# [Goals]
[A] In the article on disadvantaged business enterprises, condense the paragraph beginning "Anyone can qualify as" into fewer words, keeping its main facts.
[B] Write the next part of the article on disadvantaged business enterprises, picking up after its final sentence.

━━ Page

The demise of disadvantaged business enterprises 

The U.S. DOT agrees to end contract goals for DBEs.  

In 1983, Congress enacted the Disadvantaged Business Enterprise Program, which requires that the Department of Transportation spend ten percent of federal highway construction funding with small businesses owned and controlled by “socially and economically disadvantaged individuals.”

What is the DBE program?

“Socially disadvantaged individuals” is defined as “those who have been subjected to racial or ethnic prejudice or cultural bias within American society.”

“Economically disadvantaged individuals” is defined as “socially disadvantaged individuals whose ability to compete in the free enterprise system has been impaired . . . as compared to others in the same . . . line of business who are not socially disadvantaged.” 

Anyone can qualify as a “socially and economically disadvantaged individual” regardless of race or sex, but women and certain racial groups (Blacks, Hispanics, Native Americans, Asian Pacific Americans, and Subcontinent Asian Americans) are presumed to qualify. It is this presumption of eligibility based on race or sex that was challenged.

━━━━
━━ Dataset extract

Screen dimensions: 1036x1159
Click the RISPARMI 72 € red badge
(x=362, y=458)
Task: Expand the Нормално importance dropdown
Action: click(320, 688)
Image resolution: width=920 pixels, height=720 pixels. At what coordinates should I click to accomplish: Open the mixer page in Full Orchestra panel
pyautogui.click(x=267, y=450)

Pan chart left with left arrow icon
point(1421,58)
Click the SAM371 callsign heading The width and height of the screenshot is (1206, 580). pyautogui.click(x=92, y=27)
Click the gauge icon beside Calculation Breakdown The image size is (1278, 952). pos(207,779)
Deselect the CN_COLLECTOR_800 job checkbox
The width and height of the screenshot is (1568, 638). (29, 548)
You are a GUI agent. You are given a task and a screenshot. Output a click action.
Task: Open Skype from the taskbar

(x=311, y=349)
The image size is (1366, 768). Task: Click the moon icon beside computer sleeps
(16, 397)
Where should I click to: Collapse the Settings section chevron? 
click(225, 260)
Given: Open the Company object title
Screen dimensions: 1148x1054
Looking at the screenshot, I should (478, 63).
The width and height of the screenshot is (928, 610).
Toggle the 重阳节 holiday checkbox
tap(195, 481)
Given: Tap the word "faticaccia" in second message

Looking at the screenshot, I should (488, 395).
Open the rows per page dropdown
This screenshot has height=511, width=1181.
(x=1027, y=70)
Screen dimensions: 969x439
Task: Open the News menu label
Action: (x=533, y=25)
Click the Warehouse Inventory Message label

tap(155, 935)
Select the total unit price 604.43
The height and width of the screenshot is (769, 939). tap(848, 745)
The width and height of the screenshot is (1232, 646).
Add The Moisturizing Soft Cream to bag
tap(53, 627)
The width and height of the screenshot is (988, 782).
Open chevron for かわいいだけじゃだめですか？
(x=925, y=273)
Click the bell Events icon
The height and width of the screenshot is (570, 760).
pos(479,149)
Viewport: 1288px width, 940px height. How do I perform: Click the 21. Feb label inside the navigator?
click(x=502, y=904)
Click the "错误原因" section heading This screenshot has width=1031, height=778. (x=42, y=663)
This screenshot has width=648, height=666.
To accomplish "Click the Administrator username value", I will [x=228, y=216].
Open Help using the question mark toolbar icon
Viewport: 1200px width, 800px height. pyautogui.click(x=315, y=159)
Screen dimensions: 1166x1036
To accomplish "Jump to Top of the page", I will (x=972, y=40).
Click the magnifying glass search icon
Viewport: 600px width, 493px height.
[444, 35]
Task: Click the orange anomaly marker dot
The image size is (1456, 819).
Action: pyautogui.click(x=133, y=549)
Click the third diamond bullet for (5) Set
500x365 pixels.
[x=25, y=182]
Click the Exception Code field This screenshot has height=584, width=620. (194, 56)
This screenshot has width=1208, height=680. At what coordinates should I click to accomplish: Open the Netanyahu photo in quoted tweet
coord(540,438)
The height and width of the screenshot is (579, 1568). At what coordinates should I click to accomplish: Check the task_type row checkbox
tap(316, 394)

━━━━

# [Per-task outputs]
[A] Anyone, of any race or sex, can qualify as socially and economically disadvantaged, but women and certain racial groups (Blacks, Hispanics, Native Americans, Asian Pacific Americans, and Subcontinent Asian Americans) are presumed to qualify. This race- or sex-based presumption was what was challenged.

[B]
State and local recipients of federal DOT funds must have a DBE program and DBE participation goals. If DBE participation goals cannot be achieved with race- and sex-neutral means, the funding recipient must set and achieve specific DBE contract goals or have documentation of the good faith efforts to meet the goals.

Congress created the DBE program to combat and remedy the effects of past discrimination in the transportation industry. According to the Department of Transportation, the DBE program objectives include:

  • Removing barriers to the participation of DBEs in DOT-assisted contracts;
  • Promoting the use of DBEs in all types of federally assisted contracts and procurement activities conducted by the Department’s recipients;
  • Ensuring that only firms fully meeting the eligibility standards are permitted to participate;
  • Assisting the development of firms that can compete successfully in the marketplace outside the program; and
  • Providing appropriate flexibilities to recipients of federal financial assistance in establishing and providing opportunities to DBEs.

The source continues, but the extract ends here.